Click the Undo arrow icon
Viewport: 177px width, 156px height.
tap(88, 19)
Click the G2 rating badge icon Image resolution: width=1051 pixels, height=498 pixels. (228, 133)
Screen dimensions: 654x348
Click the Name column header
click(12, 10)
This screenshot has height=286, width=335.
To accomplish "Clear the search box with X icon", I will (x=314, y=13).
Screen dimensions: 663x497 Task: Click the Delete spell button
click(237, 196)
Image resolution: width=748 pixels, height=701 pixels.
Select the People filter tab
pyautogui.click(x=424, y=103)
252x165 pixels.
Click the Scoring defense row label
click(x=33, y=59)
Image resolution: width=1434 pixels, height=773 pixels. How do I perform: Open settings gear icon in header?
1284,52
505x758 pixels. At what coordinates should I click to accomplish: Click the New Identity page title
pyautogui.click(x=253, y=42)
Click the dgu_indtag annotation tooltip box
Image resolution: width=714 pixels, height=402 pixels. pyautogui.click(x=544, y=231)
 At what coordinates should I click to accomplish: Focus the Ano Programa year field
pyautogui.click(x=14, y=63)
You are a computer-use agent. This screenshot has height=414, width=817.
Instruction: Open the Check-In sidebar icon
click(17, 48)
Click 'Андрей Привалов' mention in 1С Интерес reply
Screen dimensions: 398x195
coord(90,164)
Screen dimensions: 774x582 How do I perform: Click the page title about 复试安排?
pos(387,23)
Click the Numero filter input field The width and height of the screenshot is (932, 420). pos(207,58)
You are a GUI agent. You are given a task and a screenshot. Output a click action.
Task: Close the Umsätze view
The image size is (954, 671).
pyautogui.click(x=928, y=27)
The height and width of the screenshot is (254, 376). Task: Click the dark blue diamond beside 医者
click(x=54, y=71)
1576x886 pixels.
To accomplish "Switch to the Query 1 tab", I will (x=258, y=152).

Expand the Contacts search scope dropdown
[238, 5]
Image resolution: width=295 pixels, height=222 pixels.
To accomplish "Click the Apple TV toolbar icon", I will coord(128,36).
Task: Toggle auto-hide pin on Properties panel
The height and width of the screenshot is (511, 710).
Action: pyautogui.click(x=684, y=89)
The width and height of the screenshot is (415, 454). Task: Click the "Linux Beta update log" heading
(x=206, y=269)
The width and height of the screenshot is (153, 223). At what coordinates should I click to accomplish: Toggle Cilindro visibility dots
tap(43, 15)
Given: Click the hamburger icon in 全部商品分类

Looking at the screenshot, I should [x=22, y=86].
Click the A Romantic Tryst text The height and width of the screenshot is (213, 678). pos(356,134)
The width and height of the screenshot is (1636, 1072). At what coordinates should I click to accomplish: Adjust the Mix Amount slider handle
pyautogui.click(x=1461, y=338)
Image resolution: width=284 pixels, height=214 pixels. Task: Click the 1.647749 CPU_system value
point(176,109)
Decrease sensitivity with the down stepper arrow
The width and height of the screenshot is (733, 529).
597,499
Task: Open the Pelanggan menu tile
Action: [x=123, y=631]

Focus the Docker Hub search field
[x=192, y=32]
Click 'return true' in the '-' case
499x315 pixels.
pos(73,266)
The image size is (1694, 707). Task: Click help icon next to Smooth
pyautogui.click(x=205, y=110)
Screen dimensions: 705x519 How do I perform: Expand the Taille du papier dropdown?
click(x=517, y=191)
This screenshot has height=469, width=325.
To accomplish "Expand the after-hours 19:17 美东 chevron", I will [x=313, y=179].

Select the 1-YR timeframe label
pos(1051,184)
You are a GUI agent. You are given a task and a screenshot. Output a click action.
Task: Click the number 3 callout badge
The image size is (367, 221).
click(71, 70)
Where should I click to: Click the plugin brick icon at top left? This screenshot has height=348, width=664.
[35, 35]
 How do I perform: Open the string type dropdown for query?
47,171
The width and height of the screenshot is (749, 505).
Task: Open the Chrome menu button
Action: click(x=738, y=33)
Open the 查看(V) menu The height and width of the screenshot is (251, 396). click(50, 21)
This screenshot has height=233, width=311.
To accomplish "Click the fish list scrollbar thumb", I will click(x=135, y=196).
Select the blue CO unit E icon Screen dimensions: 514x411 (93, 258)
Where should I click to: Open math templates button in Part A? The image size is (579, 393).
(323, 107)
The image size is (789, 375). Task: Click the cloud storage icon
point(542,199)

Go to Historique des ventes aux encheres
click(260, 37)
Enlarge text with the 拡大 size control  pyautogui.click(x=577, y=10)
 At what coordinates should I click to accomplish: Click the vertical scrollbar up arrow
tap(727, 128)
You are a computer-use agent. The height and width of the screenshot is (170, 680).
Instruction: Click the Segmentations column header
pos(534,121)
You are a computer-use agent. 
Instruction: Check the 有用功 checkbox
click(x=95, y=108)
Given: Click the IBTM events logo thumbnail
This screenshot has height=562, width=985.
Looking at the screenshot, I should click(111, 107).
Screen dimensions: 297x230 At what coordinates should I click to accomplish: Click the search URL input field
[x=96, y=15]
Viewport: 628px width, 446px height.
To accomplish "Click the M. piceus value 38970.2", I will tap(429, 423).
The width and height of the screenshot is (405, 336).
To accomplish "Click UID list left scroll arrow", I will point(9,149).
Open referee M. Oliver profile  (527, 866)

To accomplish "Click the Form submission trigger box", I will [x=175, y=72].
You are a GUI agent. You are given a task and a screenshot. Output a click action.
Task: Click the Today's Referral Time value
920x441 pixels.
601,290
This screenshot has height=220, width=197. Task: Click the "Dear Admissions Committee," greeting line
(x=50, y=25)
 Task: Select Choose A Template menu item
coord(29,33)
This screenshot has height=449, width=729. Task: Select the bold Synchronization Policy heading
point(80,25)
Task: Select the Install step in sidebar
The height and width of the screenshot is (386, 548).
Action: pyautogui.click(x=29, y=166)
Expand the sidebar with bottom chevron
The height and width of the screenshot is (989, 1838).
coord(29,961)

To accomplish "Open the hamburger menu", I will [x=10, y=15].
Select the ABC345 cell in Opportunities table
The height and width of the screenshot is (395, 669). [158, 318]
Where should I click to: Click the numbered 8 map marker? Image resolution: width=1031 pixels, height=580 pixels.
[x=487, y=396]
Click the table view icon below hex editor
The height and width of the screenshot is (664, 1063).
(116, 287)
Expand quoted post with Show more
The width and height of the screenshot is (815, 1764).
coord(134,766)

== == ==

_WRITTEN REQUEST_
In every item, change each "How do I perform" to "How can I do" and leave everything else the same.

_ANSWER TO THIS TASK_
Click the Undo arrow icon
Viewport: 177px width, 156px height.
tap(88, 19)
Click the G2 rating badge icon Image resolution: width=1051 pixels, height=498 pixels. (228, 133)
Screen dimensions: 654x348
Click the Name column header
click(12, 10)
This screenshot has height=286, width=335.
To accomplish "Clear the search box with X icon", I will (x=314, y=13).
Screen dimensions: 663x497 Task: Click the Delete spell button
click(237, 196)
Image resolution: width=748 pixels, height=701 pixels.
Select the People filter tab
pyautogui.click(x=424, y=103)
252x165 pixels.
Click the Scoring defense row label
click(x=33, y=59)
Image resolution: width=1434 pixels, height=773 pixels. How can I do: Open settings gear icon in header?
1284,52
505x758 pixels. At what coordinates should I click to accomplish: Click the New Identity page title
pyautogui.click(x=253, y=42)
Click the dgu_indtag annotation tooltip box
Image resolution: width=714 pixels, height=402 pixels. pyautogui.click(x=544, y=231)
 At what coordinates should I click to accomplish: Focus the Ano Programa year field
pyautogui.click(x=14, y=63)
You are a computer-use agent. This screenshot has height=414, width=817.
Instruction: Open the Check-In sidebar icon
click(17, 48)
Click 'Андрей Привалов' mention in 1С Интерес reply
Screen dimensions: 398x195
coord(90,164)
Screen dimensions: 774x582 How can I do: Click the page title about 复试安排?
pos(387,23)
Click the Numero filter input field The width and height of the screenshot is (932, 420). pos(207,58)
You are a GUI agent. You are given a task and a screenshot. Output a click action.
Task: Close the Umsätze view
The image size is (954, 671).
pyautogui.click(x=928, y=27)
The height and width of the screenshot is (254, 376). Task: Click the dark blue diamond beside 医者
click(x=54, y=71)
1576x886 pixels.
To accomplish "Switch to the Query 1 tab", I will (x=258, y=152).

Expand the Contacts search scope dropdown
[238, 5]
Image resolution: width=295 pixels, height=222 pixels.
To accomplish "Click the Apple TV toolbar icon", I will coord(128,36).
Task: Toggle auto-hide pin on Properties panel
The height and width of the screenshot is (511, 710).
Action: pyautogui.click(x=684, y=89)
The width and height of the screenshot is (415, 454). Task: Click the "Linux Beta update log" heading
(x=206, y=269)
The width and height of the screenshot is (153, 223). At what coordinates should I click to accomplish: Toggle Cilindro visibility dots
tap(43, 15)
Given: Click the hamburger icon in 全部商品分类

Looking at the screenshot, I should [x=22, y=86].
Click the A Romantic Tryst text The height and width of the screenshot is (213, 678). pos(356,134)
The width and height of the screenshot is (1636, 1072). At what coordinates should I click to accomplish: Adjust the Mix Amount slider handle
pyautogui.click(x=1461, y=338)
Image resolution: width=284 pixels, height=214 pixels. Task: Click the 1.647749 CPU_system value
point(176,109)
Decrease sensitivity with the down stepper arrow
The width and height of the screenshot is (733, 529).
597,499
Task: Open the Pelanggan menu tile
Action: [x=123, y=631]

Focus the Docker Hub search field
[x=192, y=32]
Click 'return true' in the '-' case
499x315 pixels.
pos(73,266)
The image size is (1694, 707). Task: Click help icon next to Smooth
pyautogui.click(x=205, y=110)
Screen dimensions: 705x519 How can I do: Expand the Taille du papier dropdown?
click(x=517, y=191)
This screenshot has height=469, width=325.
To accomplish "Expand the after-hours 19:17 美东 chevron", I will [x=313, y=179].

Select the 1-YR timeframe label
pos(1051,184)
You are a GUI agent. You are given a task and a screenshot. Output a click action.
Task: Click the number 3 callout badge
The image size is (367, 221).
click(71, 70)
Where should I click to: Click the plugin brick icon at top left? This screenshot has height=348, width=664.
[35, 35]
 How can I do: Open the string type dropdown for query?
47,171
The width and height of the screenshot is (749, 505).
Task: Open the Chrome menu button
Action: click(x=738, y=33)
Open the 查看(V) menu The height and width of the screenshot is (251, 396). click(50, 21)
This screenshot has height=233, width=311.
To accomplish "Click the fish list scrollbar thumb", I will click(x=135, y=196).
Select the blue CO unit E icon Screen dimensions: 514x411 (93, 258)
Where should I click to: Open math templates button in Part A? The image size is (579, 393).
(323, 107)
The image size is (789, 375). Task: Click the cloud storage icon
point(542,199)

Go to Historique des ventes aux encheres
click(260, 37)
Enlarge text with the 拡大 size control  pyautogui.click(x=577, y=10)
 At what coordinates should I click to accomplish: Click the vertical scrollbar up arrow
tap(727, 128)
You are a computer-use agent. The height and width of the screenshot is (170, 680).
Instruction: Click the Segmentations column header
pos(534,121)
You are a computer-use agent. 
Instruction: Check the 有用功 checkbox
click(x=95, y=108)
Given: Click the IBTM events logo thumbnail
This screenshot has height=562, width=985.
Looking at the screenshot, I should click(111, 107).
Screen dimensions: 297x230 At what coordinates should I click to accomplish: Click the search URL input field
[x=96, y=15]
Viewport: 628px width, 446px height.
To accomplish "Click the M. piceus value 38970.2", I will tap(429, 423).
The width and height of the screenshot is (405, 336).
To accomplish "Click UID list left scroll arrow", I will point(9,149).
Open referee M. Oliver profile  (527, 866)

To accomplish "Click the Form submission trigger box", I will [x=175, y=72].
You are a GUI agent. You are given a task and a screenshot. Output a click action.
Task: Click the Today's Referral Time value
920x441 pixels.
601,290
This screenshot has height=220, width=197. Task: Click the "Dear Admissions Committee," greeting line
(x=50, y=25)
 Task: Select Choose A Template menu item
coord(29,33)
This screenshot has height=449, width=729. Task: Select the bold Synchronization Policy heading
point(80,25)
Task: Select the Install step in sidebar
The height and width of the screenshot is (386, 548).
Action: pyautogui.click(x=29, y=166)
Expand the sidebar with bottom chevron
The height and width of the screenshot is (989, 1838).
coord(29,961)

To accomplish "Open the hamburger menu", I will [x=10, y=15].
Select the ABC345 cell in Opportunities table
The height and width of the screenshot is (395, 669). [158, 318]
Where should I click to: Click the numbered 8 map marker? Image resolution: width=1031 pixels, height=580 pixels.
[x=487, y=396]
Click the table view icon below hex editor
The height and width of the screenshot is (664, 1063).
(116, 287)
Expand quoted post with Show more
The width and height of the screenshot is (815, 1764).
coord(134,766)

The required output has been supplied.